■ Set problem: Swap "Toggle" for "Flip" in the stretch of data from the line containing "This screenshot has width=260, height=174." through the line containing "click(x=101, y=89)". Give back only those lines, with nothing else altered.

■ Input material:
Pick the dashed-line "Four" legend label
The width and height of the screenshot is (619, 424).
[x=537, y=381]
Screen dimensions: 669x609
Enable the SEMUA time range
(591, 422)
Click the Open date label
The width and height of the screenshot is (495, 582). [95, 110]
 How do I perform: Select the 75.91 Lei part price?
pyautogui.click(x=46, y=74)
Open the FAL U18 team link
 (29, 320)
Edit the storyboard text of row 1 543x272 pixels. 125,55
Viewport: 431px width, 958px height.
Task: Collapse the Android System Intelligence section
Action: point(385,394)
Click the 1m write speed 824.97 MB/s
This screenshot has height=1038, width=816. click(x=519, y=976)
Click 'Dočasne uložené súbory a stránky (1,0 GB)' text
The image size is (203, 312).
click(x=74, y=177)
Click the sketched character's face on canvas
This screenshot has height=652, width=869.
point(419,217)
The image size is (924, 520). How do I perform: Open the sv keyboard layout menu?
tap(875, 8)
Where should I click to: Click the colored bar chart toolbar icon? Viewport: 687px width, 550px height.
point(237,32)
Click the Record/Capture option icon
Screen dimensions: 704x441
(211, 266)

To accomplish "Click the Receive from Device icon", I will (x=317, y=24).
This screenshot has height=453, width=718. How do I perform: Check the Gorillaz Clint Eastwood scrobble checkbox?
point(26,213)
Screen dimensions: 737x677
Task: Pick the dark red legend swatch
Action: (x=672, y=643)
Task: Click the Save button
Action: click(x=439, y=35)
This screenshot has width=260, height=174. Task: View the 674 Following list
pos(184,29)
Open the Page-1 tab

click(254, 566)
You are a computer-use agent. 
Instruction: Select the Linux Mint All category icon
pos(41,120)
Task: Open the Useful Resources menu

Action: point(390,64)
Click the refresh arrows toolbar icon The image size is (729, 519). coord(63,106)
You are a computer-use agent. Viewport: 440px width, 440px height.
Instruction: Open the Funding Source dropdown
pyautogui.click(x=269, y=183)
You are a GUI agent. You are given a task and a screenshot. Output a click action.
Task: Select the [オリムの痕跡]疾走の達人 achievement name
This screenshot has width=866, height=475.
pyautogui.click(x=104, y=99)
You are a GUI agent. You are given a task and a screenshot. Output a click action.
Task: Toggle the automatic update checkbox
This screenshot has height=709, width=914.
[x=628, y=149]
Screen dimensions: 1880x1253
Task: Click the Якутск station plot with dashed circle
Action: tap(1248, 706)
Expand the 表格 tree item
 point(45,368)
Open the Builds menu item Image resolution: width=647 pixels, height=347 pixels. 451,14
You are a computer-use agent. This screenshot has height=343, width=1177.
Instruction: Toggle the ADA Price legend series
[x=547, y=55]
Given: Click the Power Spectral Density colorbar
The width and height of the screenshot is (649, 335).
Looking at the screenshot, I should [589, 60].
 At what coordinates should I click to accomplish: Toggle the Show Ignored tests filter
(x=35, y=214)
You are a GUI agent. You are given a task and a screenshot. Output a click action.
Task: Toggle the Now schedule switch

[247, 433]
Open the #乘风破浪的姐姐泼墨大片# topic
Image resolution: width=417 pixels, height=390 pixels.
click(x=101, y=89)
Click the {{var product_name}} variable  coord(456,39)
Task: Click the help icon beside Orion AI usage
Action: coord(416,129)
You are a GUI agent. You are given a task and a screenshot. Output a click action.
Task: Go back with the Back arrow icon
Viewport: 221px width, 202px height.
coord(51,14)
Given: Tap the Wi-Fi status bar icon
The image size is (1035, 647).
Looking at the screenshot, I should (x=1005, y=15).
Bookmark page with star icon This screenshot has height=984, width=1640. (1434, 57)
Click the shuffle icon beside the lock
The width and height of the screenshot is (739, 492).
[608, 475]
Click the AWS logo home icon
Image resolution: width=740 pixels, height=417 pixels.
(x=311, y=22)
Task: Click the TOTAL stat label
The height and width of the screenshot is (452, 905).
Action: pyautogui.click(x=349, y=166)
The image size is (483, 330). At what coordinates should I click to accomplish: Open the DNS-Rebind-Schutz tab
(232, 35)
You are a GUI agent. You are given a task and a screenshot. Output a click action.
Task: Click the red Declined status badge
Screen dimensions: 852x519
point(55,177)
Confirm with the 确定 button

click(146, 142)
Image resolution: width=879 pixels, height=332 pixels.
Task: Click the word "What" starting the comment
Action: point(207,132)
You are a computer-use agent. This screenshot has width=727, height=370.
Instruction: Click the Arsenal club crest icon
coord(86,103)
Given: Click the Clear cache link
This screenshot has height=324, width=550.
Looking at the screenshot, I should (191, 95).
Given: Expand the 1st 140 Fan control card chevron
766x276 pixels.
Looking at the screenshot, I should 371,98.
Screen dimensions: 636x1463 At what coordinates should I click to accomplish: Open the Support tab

■ Task solution:
This screenshot has width=260, height=174. Task: View the 674 Following list
pos(184,29)
Open the Page-1 tab

click(254, 566)
You are a computer-use agent. 
Instruction: Select the Linux Mint All category icon
pos(41,120)
Task: Open the Useful Resources menu

Action: point(390,64)
Click the refresh arrows toolbar icon The image size is (729, 519). coord(63,106)
You are a computer-use agent. Viewport: 440px width, 440px height.
Instruction: Open the Funding Source dropdown
pyautogui.click(x=269, y=183)
You are a GUI agent. You are given a task and a screenshot. Output a click action.
Task: Select the [オリムの痕跡]疾走の達人 achievement name
This screenshot has width=866, height=475.
pyautogui.click(x=104, y=99)
You are a GUI agent. You are given a task and a screenshot. Output a click action.
Task: Flip the automatic update checkbox
This screenshot has height=709, width=914.
[x=628, y=149]
Screen dimensions: 1880x1253
Task: Click the Якутск station plot with dashed circle
Action: tap(1248, 706)
Expand the 表格 tree item
 point(45,368)
Open the Builds menu item Image resolution: width=647 pixels, height=347 pixels. 451,14
You are a computer-use agent. This screenshot has height=343, width=1177.
Instruction: Flip the ADA Price legend series
[x=547, y=55]
Given: Click the Power Spectral Density colorbar
The width and height of the screenshot is (649, 335).
Looking at the screenshot, I should [589, 60].
 At what coordinates should I click to accomplish: Flip the Show Ignored tests filter
(x=35, y=214)
You are a GUI agent. You are given a task and a screenshot. Output a click action.
Task: Flip the Now schedule switch

[247, 433]
Open the #乘风破浪的姐姐泼墨大片# topic
Image resolution: width=417 pixels, height=390 pixels.
click(x=101, y=89)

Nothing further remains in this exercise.